Debat kedua Pilkada Jogja 2024 berlangsung semakin panas. Calon Wali Kota Jogja Afnan Hadikusumo menyentil soal kemiskinan di Kulon Progo saat Hasto Wardoyo menjabat Bupati.
Pada sesi tanya jawab, Afnan melontarkan pertanyaan ke Hasto kala masih menjabat jadi Bupati Kulon Progo, di mana Kulon Progo masih menjadi kabupaten termiskin di DIY.
"Pak Hasto pernah jadi Bupati Kulon Progo, tapi angka kemiskinan tertinggi di DIY itu di Kulon Progo. Bagaimana penanganan kemiskinan di Kulon Progo sehingga angka kemiskinan ketika ditinggalkan Pak Hasto tetap tinggi?" tanya Afnan saat sesi debat Pilkada Jogja, Sabtu (16/11/2024).
SCROLL TO CONTINUE WITH CONTENT
Hasto menanggapi pertanyaan tersebut. Dia bilang, berbagai program telah digalakkan untuk menekan angka kemiskinan di Kulon Progo.
"Ketika menggeser ekonomi yang didominasi kaum menengah ke atas, itu menjadi upaya yang sangat berdampak. Maka gerakan kami Bela dan Beli produk lokal itu meningkatkan ekonomi menengah ke bawah. Ketika ada siswa 82 ribu, semula batiknya tidak beli di lokal terus kita buat batik sendiri seperti Geblek Renteng. Itu menyejahterakan pembatik lokal," ujar Hasto.

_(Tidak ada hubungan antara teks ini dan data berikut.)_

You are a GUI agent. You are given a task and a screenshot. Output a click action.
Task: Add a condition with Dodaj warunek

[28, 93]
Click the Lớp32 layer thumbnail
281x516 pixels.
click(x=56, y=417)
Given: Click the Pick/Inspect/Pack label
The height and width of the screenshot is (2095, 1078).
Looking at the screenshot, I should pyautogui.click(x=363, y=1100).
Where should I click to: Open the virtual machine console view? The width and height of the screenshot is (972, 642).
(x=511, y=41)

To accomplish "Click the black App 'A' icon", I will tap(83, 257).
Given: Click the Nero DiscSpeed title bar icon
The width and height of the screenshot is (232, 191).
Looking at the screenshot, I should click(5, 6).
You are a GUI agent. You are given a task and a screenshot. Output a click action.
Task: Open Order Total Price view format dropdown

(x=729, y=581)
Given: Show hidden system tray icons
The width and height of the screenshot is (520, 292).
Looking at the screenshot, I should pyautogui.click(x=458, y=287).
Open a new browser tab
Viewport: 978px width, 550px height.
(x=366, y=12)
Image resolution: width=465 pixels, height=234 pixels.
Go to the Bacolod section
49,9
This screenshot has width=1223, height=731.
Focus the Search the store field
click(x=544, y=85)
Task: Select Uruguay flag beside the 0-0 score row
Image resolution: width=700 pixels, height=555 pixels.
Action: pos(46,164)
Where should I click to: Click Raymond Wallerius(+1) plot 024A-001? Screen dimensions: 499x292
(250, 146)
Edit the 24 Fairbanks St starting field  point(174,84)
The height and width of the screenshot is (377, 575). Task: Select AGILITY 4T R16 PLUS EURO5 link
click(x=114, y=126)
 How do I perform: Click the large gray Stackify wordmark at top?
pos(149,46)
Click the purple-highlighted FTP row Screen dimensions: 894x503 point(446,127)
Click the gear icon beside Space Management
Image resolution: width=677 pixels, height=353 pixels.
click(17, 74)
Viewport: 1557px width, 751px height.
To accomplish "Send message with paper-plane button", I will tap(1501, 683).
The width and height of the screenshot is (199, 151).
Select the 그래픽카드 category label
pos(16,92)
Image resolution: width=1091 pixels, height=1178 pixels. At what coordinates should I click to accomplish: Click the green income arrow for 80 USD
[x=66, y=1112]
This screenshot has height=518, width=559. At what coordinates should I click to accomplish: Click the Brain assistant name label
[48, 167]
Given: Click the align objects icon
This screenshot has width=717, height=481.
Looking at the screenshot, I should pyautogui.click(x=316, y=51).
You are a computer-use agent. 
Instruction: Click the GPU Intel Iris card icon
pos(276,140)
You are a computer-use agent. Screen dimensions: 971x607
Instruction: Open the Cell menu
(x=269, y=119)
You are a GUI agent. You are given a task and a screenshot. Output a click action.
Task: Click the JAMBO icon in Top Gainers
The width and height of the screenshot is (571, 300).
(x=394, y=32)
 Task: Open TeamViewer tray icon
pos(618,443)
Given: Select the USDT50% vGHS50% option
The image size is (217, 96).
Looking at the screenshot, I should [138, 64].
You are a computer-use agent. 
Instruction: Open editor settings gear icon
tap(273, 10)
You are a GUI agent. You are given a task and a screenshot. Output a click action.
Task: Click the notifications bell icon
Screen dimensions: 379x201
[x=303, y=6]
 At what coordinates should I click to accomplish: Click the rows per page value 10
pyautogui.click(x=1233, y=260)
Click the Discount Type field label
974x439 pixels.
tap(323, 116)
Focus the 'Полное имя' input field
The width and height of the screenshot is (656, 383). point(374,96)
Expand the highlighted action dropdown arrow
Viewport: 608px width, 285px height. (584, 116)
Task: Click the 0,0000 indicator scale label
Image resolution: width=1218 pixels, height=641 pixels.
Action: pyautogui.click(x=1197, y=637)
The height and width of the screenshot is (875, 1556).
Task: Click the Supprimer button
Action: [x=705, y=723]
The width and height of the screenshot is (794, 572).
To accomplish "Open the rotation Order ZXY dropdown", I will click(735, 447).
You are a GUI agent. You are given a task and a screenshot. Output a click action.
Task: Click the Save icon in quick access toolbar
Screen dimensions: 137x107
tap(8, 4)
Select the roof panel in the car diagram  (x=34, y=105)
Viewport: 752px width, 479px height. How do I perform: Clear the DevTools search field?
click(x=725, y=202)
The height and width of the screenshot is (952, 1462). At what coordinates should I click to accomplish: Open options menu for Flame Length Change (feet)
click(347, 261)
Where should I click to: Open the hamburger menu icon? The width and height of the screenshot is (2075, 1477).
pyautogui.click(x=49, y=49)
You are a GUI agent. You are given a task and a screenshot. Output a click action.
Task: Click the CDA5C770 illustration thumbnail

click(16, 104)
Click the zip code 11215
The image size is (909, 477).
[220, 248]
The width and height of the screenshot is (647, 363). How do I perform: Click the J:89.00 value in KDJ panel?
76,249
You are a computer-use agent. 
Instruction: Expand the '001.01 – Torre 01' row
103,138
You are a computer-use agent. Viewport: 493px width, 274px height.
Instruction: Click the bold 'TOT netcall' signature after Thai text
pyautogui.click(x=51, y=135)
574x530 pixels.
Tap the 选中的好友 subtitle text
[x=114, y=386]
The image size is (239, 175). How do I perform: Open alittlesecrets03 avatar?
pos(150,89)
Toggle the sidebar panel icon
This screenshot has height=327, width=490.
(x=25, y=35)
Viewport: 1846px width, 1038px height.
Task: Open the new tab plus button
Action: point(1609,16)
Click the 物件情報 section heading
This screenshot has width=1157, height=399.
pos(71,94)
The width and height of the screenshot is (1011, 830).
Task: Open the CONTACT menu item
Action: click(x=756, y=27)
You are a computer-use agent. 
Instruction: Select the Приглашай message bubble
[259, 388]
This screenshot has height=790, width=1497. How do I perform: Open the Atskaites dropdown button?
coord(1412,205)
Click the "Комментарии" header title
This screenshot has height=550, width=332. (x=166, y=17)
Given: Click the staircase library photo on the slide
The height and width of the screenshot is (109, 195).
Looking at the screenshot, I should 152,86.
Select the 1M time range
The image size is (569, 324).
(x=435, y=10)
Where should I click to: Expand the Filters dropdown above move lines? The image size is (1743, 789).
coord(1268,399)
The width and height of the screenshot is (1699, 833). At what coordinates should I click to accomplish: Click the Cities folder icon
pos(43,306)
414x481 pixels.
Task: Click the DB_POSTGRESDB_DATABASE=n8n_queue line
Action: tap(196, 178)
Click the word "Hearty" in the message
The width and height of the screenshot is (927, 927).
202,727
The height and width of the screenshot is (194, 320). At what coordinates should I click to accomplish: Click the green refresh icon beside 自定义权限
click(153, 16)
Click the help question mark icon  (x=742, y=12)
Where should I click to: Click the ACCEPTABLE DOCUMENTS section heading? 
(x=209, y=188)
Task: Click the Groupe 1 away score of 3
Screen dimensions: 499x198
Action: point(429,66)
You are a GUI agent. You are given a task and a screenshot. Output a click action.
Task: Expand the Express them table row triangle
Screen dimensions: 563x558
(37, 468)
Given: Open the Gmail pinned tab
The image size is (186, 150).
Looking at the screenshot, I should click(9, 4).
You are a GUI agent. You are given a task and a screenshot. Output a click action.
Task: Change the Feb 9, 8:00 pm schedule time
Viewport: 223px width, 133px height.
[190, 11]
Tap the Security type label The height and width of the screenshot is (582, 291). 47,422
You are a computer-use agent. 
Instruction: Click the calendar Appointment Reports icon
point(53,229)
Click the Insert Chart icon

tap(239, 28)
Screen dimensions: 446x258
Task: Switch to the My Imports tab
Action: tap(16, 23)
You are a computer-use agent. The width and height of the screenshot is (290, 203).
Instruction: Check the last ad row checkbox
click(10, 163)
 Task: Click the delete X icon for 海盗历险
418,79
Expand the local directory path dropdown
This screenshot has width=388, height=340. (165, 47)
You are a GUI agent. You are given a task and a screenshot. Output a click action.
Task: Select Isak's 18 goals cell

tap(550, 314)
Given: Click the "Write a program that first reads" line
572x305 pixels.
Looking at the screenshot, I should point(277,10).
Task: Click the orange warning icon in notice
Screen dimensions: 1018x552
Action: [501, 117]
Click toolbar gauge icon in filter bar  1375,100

"Hal lain seperti memiliki produk air seperti Airku, PDAM bisa memiliki penghasilan. Ini menggeser kepemilikan modal menengah ke atas. Kalau di Kulon Progo ada Tomira (Toko Milik Rakyat) itu upaya kita dan meluruskan niat," tambahnya.
Meski begitu, Afnan menyinggung soal beberapa program tersebut yang dinilai tidak memiliki dampak besar untuk menekan angka kemiskinan Kulon Progo.
"Pengalaman saya dulu setiap program dari pemerintah harusnya ada dampak dari kegiatan. Sampai dengan detik ini Kulon Progo masih menjadi kabupaten dengan angka kemiskinan tertinggi. Dulu Gunungkidul tergeser Kulon Progo, artinya dampaknya masih kurang," ujar Afnan.
"Kami apresiasi apa yang dilakukan Pak Hasto tapi perhatikan lagi apa yang akan dilakukan di Jogja juga harus diperhatikan dan ada dampaknya," lanjutnya.
Menanggapi itu, Hasto mengatakan kemiskinan itu cukup kompleks. Oleh sebab itu, Hasto menilai tak boleh menyamaratakan antara daerah satu dengan yang lain.
"Kemiskinan cukup kompleks karena konsumsi jadi ukuran utama. Gaya hidup, pola belanja seperti hari ini makan daging tidak, itu jadi ukuran kemiskinan sekarang dari konsumsi," kata Hasto.
"Ketika orang desa ditanya soal konsumsi tentu beda dengan orang kota. Jangan dipukul rata orang desa dan kota. Saya kira diskusi soal kemiskinan panjang. Jadi jangan terjebak dalam konsumsi untuk mengukur kemiskinan," pungkasnya.